_Records provided:_
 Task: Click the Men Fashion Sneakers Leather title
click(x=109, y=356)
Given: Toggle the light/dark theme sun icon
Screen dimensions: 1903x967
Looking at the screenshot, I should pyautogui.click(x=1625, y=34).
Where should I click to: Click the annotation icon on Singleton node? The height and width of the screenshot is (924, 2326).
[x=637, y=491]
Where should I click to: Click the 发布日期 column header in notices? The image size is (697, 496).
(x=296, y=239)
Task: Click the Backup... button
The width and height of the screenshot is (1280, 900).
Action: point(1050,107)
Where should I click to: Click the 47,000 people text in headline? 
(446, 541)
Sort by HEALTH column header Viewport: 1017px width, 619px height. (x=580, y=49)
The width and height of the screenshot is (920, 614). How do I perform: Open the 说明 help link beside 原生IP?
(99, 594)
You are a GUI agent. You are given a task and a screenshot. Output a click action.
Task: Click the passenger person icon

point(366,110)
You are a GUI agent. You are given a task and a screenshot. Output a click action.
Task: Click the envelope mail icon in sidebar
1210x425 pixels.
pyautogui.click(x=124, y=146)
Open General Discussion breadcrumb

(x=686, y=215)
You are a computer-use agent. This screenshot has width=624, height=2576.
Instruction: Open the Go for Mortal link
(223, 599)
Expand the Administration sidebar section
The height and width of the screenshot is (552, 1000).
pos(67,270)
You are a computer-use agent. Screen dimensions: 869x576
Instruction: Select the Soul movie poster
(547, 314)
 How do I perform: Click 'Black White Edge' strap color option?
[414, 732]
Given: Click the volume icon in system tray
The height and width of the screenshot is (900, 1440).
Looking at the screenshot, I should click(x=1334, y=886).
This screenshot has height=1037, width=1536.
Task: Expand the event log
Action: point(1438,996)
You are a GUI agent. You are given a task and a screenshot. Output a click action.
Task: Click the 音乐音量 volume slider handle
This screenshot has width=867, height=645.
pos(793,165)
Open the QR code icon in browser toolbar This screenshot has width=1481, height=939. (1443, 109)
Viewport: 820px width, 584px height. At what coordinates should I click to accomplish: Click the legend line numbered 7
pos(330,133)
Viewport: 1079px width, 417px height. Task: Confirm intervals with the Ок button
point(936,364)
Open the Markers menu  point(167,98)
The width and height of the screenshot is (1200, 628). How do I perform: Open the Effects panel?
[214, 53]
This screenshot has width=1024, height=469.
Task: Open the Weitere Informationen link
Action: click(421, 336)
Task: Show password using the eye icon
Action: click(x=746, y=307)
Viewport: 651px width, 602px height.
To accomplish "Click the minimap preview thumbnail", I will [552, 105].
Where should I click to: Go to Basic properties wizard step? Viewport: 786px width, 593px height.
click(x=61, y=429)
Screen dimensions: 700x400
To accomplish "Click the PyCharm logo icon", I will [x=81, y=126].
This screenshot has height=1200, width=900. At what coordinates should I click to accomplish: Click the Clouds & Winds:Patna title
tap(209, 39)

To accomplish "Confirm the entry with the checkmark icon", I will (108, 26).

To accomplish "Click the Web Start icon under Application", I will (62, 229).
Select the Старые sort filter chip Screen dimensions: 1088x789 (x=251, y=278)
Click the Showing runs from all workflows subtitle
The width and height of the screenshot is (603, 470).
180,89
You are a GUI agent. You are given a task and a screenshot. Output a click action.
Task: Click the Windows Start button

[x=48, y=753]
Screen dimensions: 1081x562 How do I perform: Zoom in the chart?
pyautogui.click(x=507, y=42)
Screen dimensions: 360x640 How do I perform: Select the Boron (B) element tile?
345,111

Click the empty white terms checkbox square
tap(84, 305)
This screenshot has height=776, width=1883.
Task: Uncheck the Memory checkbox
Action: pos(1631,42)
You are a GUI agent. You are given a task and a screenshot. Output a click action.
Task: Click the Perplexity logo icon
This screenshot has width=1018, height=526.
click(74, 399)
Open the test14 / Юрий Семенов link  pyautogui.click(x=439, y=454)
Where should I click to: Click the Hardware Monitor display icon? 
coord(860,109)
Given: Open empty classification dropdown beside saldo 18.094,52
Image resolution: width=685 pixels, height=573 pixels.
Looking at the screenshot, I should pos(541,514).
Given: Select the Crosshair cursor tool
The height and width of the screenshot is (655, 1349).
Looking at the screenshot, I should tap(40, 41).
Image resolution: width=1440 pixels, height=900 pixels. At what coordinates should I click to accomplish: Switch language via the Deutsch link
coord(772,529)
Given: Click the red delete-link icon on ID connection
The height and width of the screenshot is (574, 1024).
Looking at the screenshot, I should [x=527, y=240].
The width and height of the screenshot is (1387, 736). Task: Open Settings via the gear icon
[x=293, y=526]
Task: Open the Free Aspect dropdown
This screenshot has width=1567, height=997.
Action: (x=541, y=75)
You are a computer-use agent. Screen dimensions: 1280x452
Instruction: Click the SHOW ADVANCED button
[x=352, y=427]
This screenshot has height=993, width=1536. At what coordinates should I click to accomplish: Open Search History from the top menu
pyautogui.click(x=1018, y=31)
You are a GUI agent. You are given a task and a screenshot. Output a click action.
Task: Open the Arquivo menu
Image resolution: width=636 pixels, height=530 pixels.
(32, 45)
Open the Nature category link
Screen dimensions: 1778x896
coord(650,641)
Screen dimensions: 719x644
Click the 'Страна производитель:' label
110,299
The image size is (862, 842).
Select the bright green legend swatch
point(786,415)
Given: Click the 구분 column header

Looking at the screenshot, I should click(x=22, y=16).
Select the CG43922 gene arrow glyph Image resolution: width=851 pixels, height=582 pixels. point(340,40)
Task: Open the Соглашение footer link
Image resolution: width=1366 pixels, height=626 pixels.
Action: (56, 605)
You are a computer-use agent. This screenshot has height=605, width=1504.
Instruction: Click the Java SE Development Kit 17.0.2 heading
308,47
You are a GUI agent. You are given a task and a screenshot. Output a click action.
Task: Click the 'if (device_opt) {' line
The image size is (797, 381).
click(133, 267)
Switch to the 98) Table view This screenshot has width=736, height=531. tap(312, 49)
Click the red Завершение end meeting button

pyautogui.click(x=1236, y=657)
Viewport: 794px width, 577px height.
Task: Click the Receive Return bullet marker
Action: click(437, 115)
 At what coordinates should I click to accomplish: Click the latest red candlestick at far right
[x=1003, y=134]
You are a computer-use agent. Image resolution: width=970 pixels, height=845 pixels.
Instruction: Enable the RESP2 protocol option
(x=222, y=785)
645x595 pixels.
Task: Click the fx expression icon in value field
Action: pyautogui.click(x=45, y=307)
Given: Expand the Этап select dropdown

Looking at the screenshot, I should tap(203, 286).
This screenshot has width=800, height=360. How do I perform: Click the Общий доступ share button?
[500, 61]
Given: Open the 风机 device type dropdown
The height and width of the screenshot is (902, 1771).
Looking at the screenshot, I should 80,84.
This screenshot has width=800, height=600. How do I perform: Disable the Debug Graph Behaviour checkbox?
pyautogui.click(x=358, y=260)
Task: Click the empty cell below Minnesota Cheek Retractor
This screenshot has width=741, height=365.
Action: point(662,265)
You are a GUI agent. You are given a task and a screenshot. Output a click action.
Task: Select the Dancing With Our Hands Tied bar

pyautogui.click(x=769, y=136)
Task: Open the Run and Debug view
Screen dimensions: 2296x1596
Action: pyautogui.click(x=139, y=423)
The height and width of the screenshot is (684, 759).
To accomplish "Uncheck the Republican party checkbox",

_Directions:_ Repeat the data in full, exactly as supplied.

_Result:_
 Task: Click the Men Fashion Sneakers Leather title
click(x=109, y=356)
Given: Toggle the light/dark theme sun icon
Screen dimensions: 1903x967
Looking at the screenshot, I should pyautogui.click(x=1625, y=34).
Where should I click to: Click the annotation icon on Singleton node? The height and width of the screenshot is (924, 2326).
[x=637, y=491]
Where should I click to: Click the 发布日期 column header in notices? The image size is (697, 496).
(x=296, y=239)
Task: Click the Backup... button
The width and height of the screenshot is (1280, 900).
Action: point(1050,107)
Where should I click to: Click the 47,000 people text in headline? 
(446, 541)
Sort by HEALTH column header Viewport: 1017px width, 619px height. (x=580, y=49)
The width and height of the screenshot is (920, 614). How do I perform: Open the 说明 help link beside 原生IP?
(99, 594)
You are a GUI agent. You are given a task and a screenshot. Output a click action.
Task: Click the passenger person icon

point(366,110)
You are a GUI agent. You are given a task and a screenshot. Output a click action.
Task: Click the envelope mail icon in sidebar
1210x425 pixels.
pyautogui.click(x=124, y=146)
Open General Discussion breadcrumb

(x=686, y=215)
You are a computer-use agent. This screenshot has width=624, height=2576.
Instruction: Open the Go for Mortal link
(223, 599)
Expand the Administration sidebar section
The height and width of the screenshot is (552, 1000).
pos(67,270)
You are a computer-use agent. Screen dimensions: 869x576
Instruction: Select the Soul movie poster
(547, 314)
 How do I perform: Click 'Black White Edge' strap color option?
[414, 732]
Given: Click the volume icon in system tray
The height and width of the screenshot is (900, 1440).
Looking at the screenshot, I should click(x=1334, y=886).
This screenshot has height=1037, width=1536.
Task: Expand the event log
Action: point(1438,996)
You are a GUI agent. You are given a task and a screenshot. Output a click action.
Task: Click the 音乐音量 volume slider handle
This screenshot has width=867, height=645.
pos(793,165)
Open the QR code icon in browser toolbar This screenshot has width=1481, height=939. (1443, 109)
Viewport: 820px width, 584px height. At what coordinates should I click to accomplish: Click the legend line numbered 7
pos(330,133)
Viewport: 1079px width, 417px height. Task: Confirm intervals with the Ок button
point(936,364)
Open the Markers menu  point(167,98)
The width and height of the screenshot is (1200, 628). How do I perform: Open the Effects panel?
[214, 53]
This screenshot has width=1024, height=469.
Task: Open the Weitere Informationen link
Action: click(421, 336)
Task: Show password using the eye icon
Action: click(x=746, y=307)
Viewport: 651px width, 602px height.
To accomplish "Click the minimap preview thumbnail", I will [552, 105].
Where should I click to: Go to Basic properties wizard step? Viewport: 786px width, 593px height.
click(x=61, y=429)
Screen dimensions: 700x400
To accomplish "Click the PyCharm logo icon", I will [x=81, y=126].
This screenshot has height=1200, width=900. At what coordinates should I click to accomplish: Click the Clouds & Winds:Patna title
tap(209, 39)

To accomplish "Confirm the entry with the checkmark icon", I will (108, 26).

To accomplish "Click the Web Start icon under Application", I will (62, 229).
Select the Старые sort filter chip Screen dimensions: 1088x789 (x=251, y=278)
Click the Showing runs from all workflows subtitle
The width and height of the screenshot is (603, 470).
180,89
You are a GUI agent. You are given a task and a screenshot. Output a click action.
Task: Click the Windows Start button

[x=48, y=753]
Screen dimensions: 1081x562 How do I perform: Zoom in the chart?
pyautogui.click(x=507, y=42)
Screen dimensions: 360x640 How do I perform: Select the Boron (B) element tile?
345,111

Click the empty white terms checkbox square
tap(84, 305)
This screenshot has height=776, width=1883.
Task: Uncheck the Memory checkbox
Action: pos(1631,42)
You are a GUI agent. You are given a task and a screenshot. Output a click action.
Task: Click the Perplexity logo icon
This screenshot has width=1018, height=526.
click(74, 399)
Open the test14 / Юрий Семенов link  pyautogui.click(x=439, y=454)
Where should I click to: Click the Hardware Monitor display icon? 
coord(860,109)
Given: Open empty classification dropdown beside saldo 18.094,52
Image resolution: width=685 pixels, height=573 pixels.
Looking at the screenshot, I should pos(541,514).
Given: Select the Crosshair cursor tool
The height and width of the screenshot is (655, 1349).
Looking at the screenshot, I should tap(40, 41).
Image resolution: width=1440 pixels, height=900 pixels. At what coordinates should I click to accomplish: Switch language via the Deutsch link
coord(772,529)
Given: Click the red delete-link icon on ID connection
The height and width of the screenshot is (574, 1024).
Looking at the screenshot, I should [x=527, y=240].
The width and height of the screenshot is (1387, 736). Task: Open Settings via the gear icon
[x=293, y=526]
Task: Open the Free Aspect dropdown
This screenshot has width=1567, height=997.
Action: (x=541, y=75)
You are a computer-use agent. Screen dimensions: 1280x452
Instruction: Click the SHOW ADVANCED button
[x=352, y=427]
This screenshot has height=993, width=1536. At what coordinates should I click to accomplish: Open Search History from the top menu
pyautogui.click(x=1018, y=31)
You are a GUI agent. You are given a task and a screenshot. Output a click action.
Task: Open the Arquivo menu
Image resolution: width=636 pixels, height=530 pixels.
(32, 45)
Open the Nature category link
Screen dimensions: 1778x896
coord(650,641)
Screen dimensions: 719x644
Click the 'Страна производитель:' label
110,299
The image size is (862, 842).
Select the bright green legend swatch
point(786,415)
Given: Click the 구분 column header

Looking at the screenshot, I should click(x=22, y=16).
Select the CG43922 gene arrow glyph Image resolution: width=851 pixels, height=582 pixels. point(340,40)
Task: Open the Соглашение footer link
Image resolution: width=1366 pixels, height=626 pixels.
Action: (56, 605)
You are a computer-use agent. This screenshot has height=605, width=1504.
Instruction: Click the Java SE Development Kit 17.0.2 heading
308,47
You are a GUI agent. You are given a task and a screenshot. Output a click action.
Task: Click the 'if (device_opt) {' line
The image size is (797, 381).
click(133, 267)
Switch to the 98) Table view This screenshot has width=736, height=531. tap(312, 49)
Click the red Завершение end meeting button

pyautogui.click(x=1236, y=657)
Viewport: 794px width, 577px height.
Task: Click the Receive Return bullet marker
Action: click(437, 115)
 At what coordinates should I click to accomplish: Click the latest red candlestick at far right
[x=1003, y=134]
You are a computer-use agent. Image resolution: width=970 pixels, height=845 pixels.
Instruction: Enable the RESP2 protocol option
(x=222, y=785)
645x595 pixels.
Task: Click the fx expression icon in value field
Action: pyautogui.click(x=45, y=307)
Given: Expand the Этап select dropdown

Looking at the screenshot, I should tap(203, 286).
This screenshot has width=800, height=360. How do I perform: Click the Общий доступ share button?
[500, 61]
Given: Open the 风机 device type dropdown
The height and width of the screenshot is (902, 1771).
Looking at the screenshot, I should 80,84.
This screenshot has width=800, height=600. How do I perform: Disable the Debug Graph Behaviour checkbox?
pyautogui.click(x=358, y=260)
Task: Click the empty cell below Minnesota Cheek Retractor
This screenshot has width=741, height=365.
Action: point(662,265)
You are a GUI agent. You are given a task and a screenshot. Output a click action.
Task: Select the Dancing With Our Hands Tied bar

pyautogui.click(x=769, y=136)
Task: Open the Run and Debug view
Screen dimensions: 2296x1596
Action: pyautogui.click(x=139, y=423)
The height and width of the screenshot is (684, 759).
To accomplish "Uncheck the Republican party checkbox",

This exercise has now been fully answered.